Vicenza, Dalla Rosa propone i Comitati di quartiere

Vicenza – “L’attenzione per i quartieri non deve passare solo per la fondamentale cura di spazi, luoghi e servizi, ma anche attraverso strumenti che permettano di dare voce e potere d’intervento ai quartieri e ai vicentini. Portare da quattrocentomila euro a un milione di euro i fondi del bilancio partecipativo, istituire un assessore ai quartieri, promuovere un nuovo modello di decentramento fondato su comitati rappresentativi delle diverse zone della città: sono alcune delle prime azioni che metteremo in campo per rimettere al centro i quartieri. Perché è nei quartieri che si costruisce la qualità della vita dei cittadini”.

Otello Dalla Rosa
Otello Dalla Rosa

Così il candidato sindaco di Vicenza per il centrosinistra Otello Dalla Rosa che, assieme a Giacomo Possamai, ha presentato alcune proposte d’intervento sul tema della partecipazione. “In questi mesi – ha aggiunto – ho incontrato tanti vicentini: giovani, anziani, genitori e figli, coppie e singoli. E ho sempre trovato in loro un grande legame con la città, che si traduce in due richieste: poter essere ascoltati e poter partecipare alle decisioni. Per questo da amministratori avremo la responsabilità di promuovere strumenti concreti e innovativi per rispondere a questa loro richiesta”.

Tra gli intendimenti di Dalla Rosa c’è anche un rafforzamento del bilancio partecipativo. “95 progetti presentati in 3 anni – ha detto – e oltre sedicimila vicentini che hanno votato tra il 2016 e l’edizione, ancora in corso, di quest’anno. I numeri dimostrano che il bilancio partecipativo piace ai vicentini. Per questo intendiamo dare ancora maggior respiro all’iniziativa portando lo stanziamento da 400 mila euro a un milione. Per diversificare gli interventi introdurremo delle categorie, come ad esempio scuole, arredo urbano, aree verdi, impiantistica sportiva, riqualificazione edifici, per ciascuna delle quali verrà premiato almeno un progetto”.

Una seconda proposta di dalla Rosa riguarda invece la promozione di un modello di decentramento che, anche in questo caso, fa della partecipazione la sua parola d’ordine. “Il superamento delle circoscrizioni – ha sottolineato il candidato – è stato necessario perché, nonostante l’impegno di chi ne faceva parte, queste erano oramai diventate più delle strutture politiche che di reale partecipazione.

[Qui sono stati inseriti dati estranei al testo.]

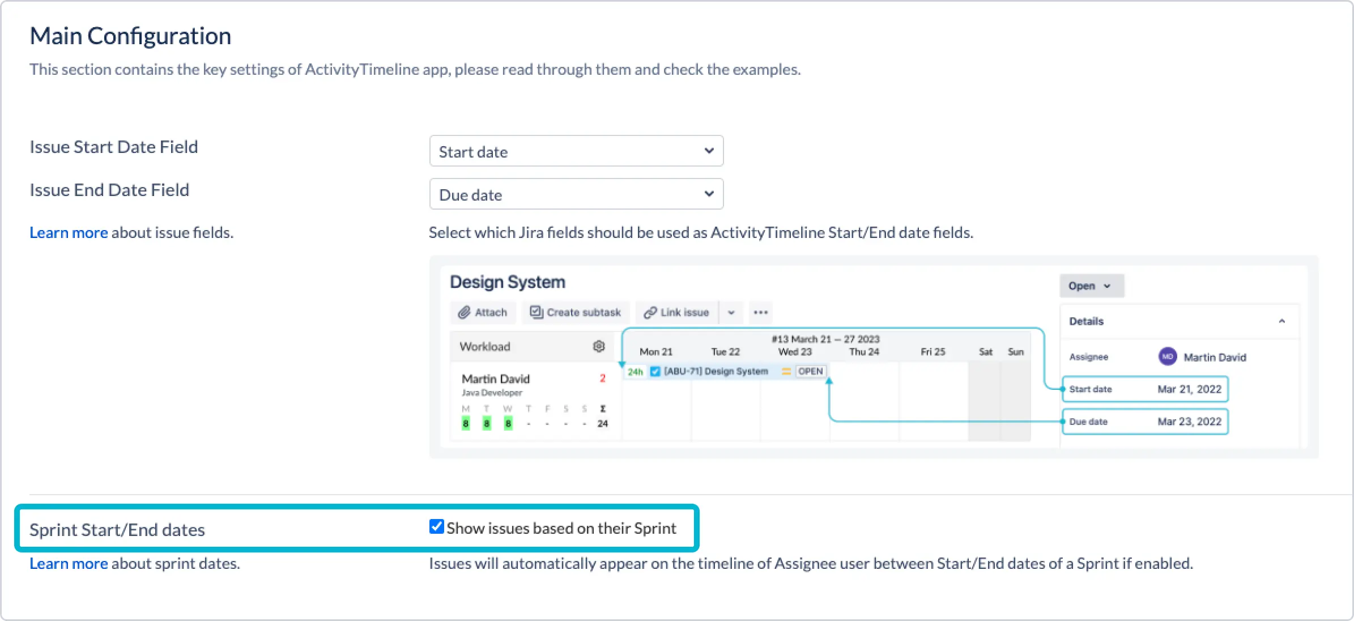Click the ABU-71 task type icon
Screen dimensions: 1354x621
point(655,372)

Vogliamo invece ridare voce ai quartieri con la costituzione di comitati di quartiere di cui faranno parte le associazioni, i comitati e le varie realtà che vivono le singole zone. A differenza delle vecchie circoscrizioni, questi comitati non saranno elettivi, ma i diversi soggetti potranno fare richiesta di farne parte, saranno rappresentativi di aree più ristrette di città e troveranno un interlocutore diretto nell’assessore ai quartieri. Non dovranno in alcun modo essere espressione di partiti, ma veri punti di incontro e confronto tra quanti hanno a cuore il loro quartiere e la loro città”.

“Queste proposte nascono da un lavoro condiviso che riprende il meglio di quanto è stato elaborato durante le primarie – ha detto da parte sua Possamai -. Con la scomparsa delle circoscrizioni si è allentato il rapporto tra amministrazione e vicentini. Con questi strumenti vogliamo mettere al centro la partecipazione e i quartieri, rafforzando una delle più belle esperienze di questi anni: il bilancio partecipativo”.